Obama declined to provide an estimate on the eventual price tag for the bank rescue.
“Ultimately what happens is going to depend on how the markets respond over the long term, not today or the next day, but a month from now or two months from now,” he said.
The best way to win the confidence of investors and taxpayers is to create a program that that has accountability and transparency at its core, Obama said.
The president said he and his economic advisers examined the question of whether to effectively nationalize U.S. banks. “Our assessment was that it wouldn’t make sense,” he said.
That’s because such a system would be impossible to manage given the sheer number of banks in the U.S., the size of the economy and the strong tradition of “private capital fulfilling the core investment needs of this country,” Obama said.
‘Tough Love’
The result is a plan that will “apply some of the tough love that’s going to be necessary” while recognizing that it’s the private sector that will be key to getting credit flowing, he said.

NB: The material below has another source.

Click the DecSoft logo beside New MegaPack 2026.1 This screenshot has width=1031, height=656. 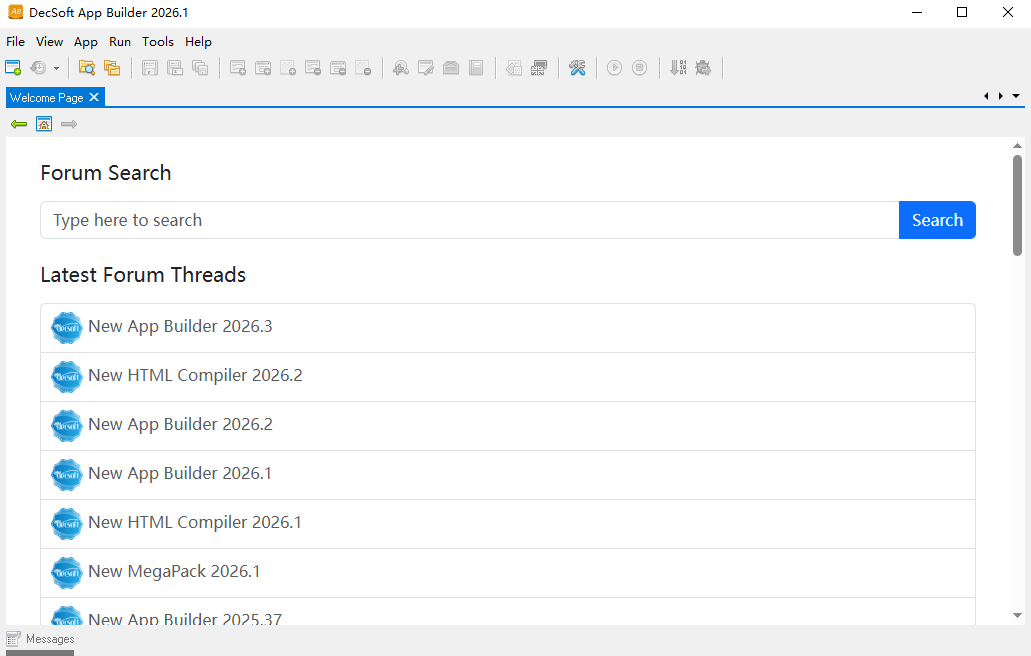tap(66, 572)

Asked whether government shouldn’t fire banking executives at firms seeking government bailouts, Obama said some are gone as the institutions they led “have effectively collapsed.”
“If you’re going to take money from the taxpayers, then you’re going to be constrained in terms of how you give yourself compensation and shareholders are going to be empowered,” Obama said. “If you’re not taking money, then we’ll let shareholders and boards of directors handle things as they generally have handled them.”
There also are “a lot of banks that are actually pretty well managed,” the president said, specifically citing JPMorgan Chase & Co. and its chief executive officer, Jamie Dimon.
While JPMorgan got $25 billion from the Troubled Asset Relief Program, it has fared better than most of its peers in the crisis. JPMorgan reported a fourth-quarter profit of $702 million while New York-based Citigroup Inc. posted its fifth straight loss.